DOCUMENT EXCERPT:
<<<<

It is a tradition of the Ljubljana International Biennial of Graphic Arts that it presents the Grand Prize winner of the previous event with a larger personal exhibition at the following Biennial. This year it is the turn of Richard Hamilton, the Grand Prize winner of the 23rd International Biennial of Graphic Arts. The exhibition has been prepared by the British Council.

The artist, who genially combines traditional lore and the latest technologies, is certainly one of the most innovative contemporary British artists. He has played a leading role in the development of contemporary art, starting back in the time of pop art in the late 1950s.

The Ljubljana retrospective exhibition conceived by Stephen Coppel from the British Museum focuses on the theme of Ulysses, a novel by the Irish writer James Joyce.

The exhibition presents a comprehensive creative segment of Hamilton's work dedicated to Joyce. These works on paper differ in terms of procedures and techniques. They show different phases, from initial sketches to final products, study drawings from the late 1940s, drawings, watercolours, etchings and computer graphic works.

>>>>

PROBLEM DETAILS: Copy the passage about the Richard Hamilton exhibition at the Ljubljana Biennial verbatim, between "The Ljubljana retrospective" and "computer graphic works.", inclusive.

INFORMATION PROVIDED:
<<<<

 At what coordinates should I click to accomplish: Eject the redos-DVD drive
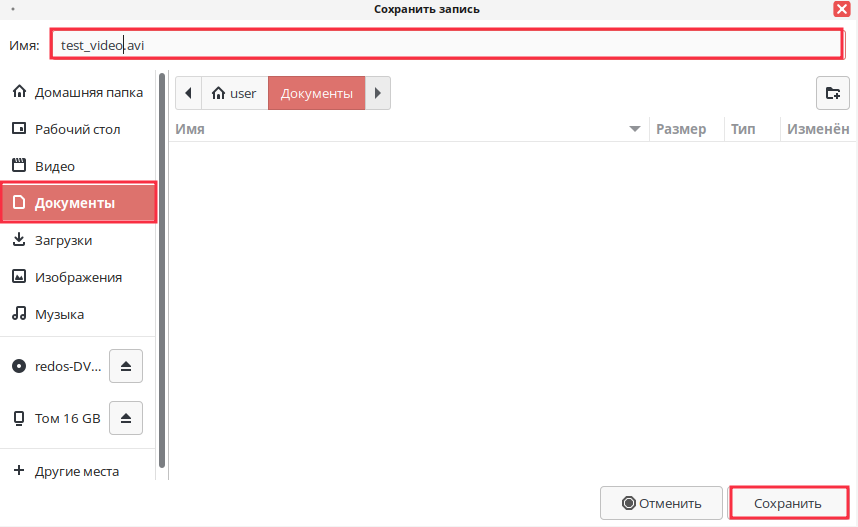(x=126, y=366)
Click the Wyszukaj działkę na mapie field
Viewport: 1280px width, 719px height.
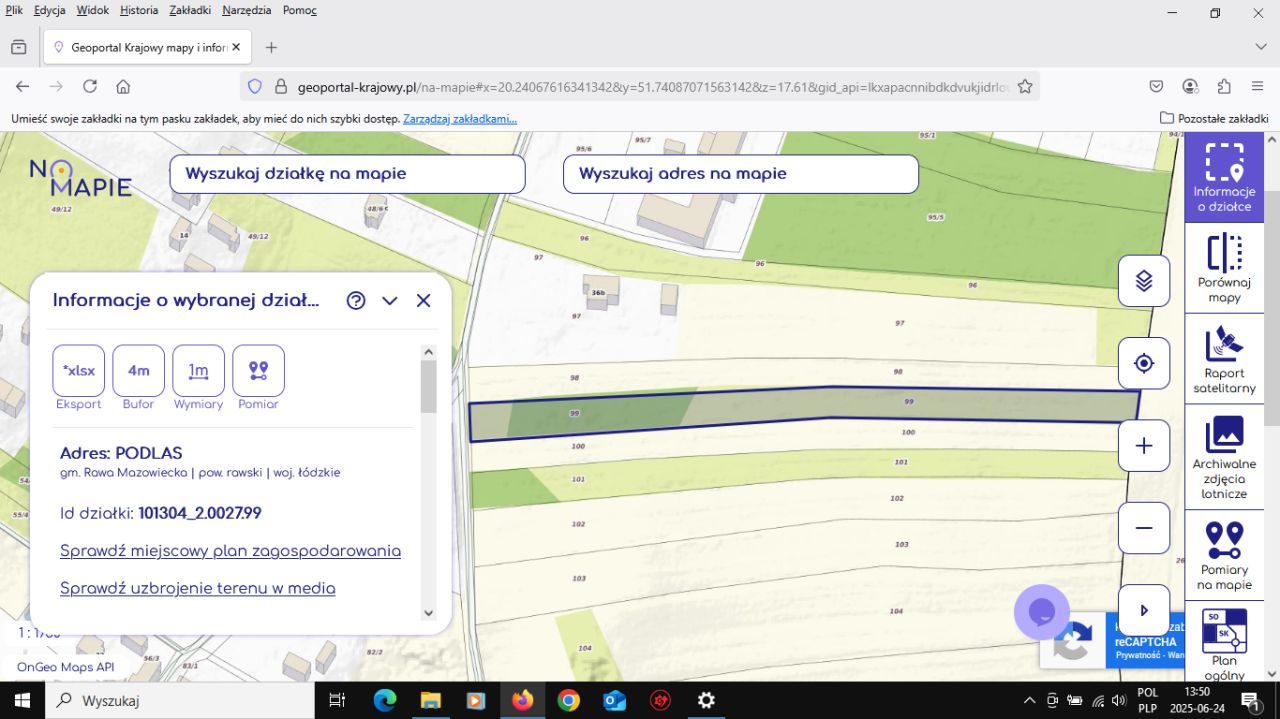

>>>>

SOLUTION FOR THIS PROBLEM:
The Ljubljana retrospective exhibition conceived by Stephen Coppel from the British Museum focuses on the theme of Ulysses, a novel by the Irish writer James Joyce.

The exhibition presents a comprehensive creative segment of Hamilton's work dedicated to Joyce. These works on paper differ in terms of procedures and techniques. They show different phases, from initial sketches to final products, study drawings from the late 1940s, drawings, watercolours, etchings and computer graphic works.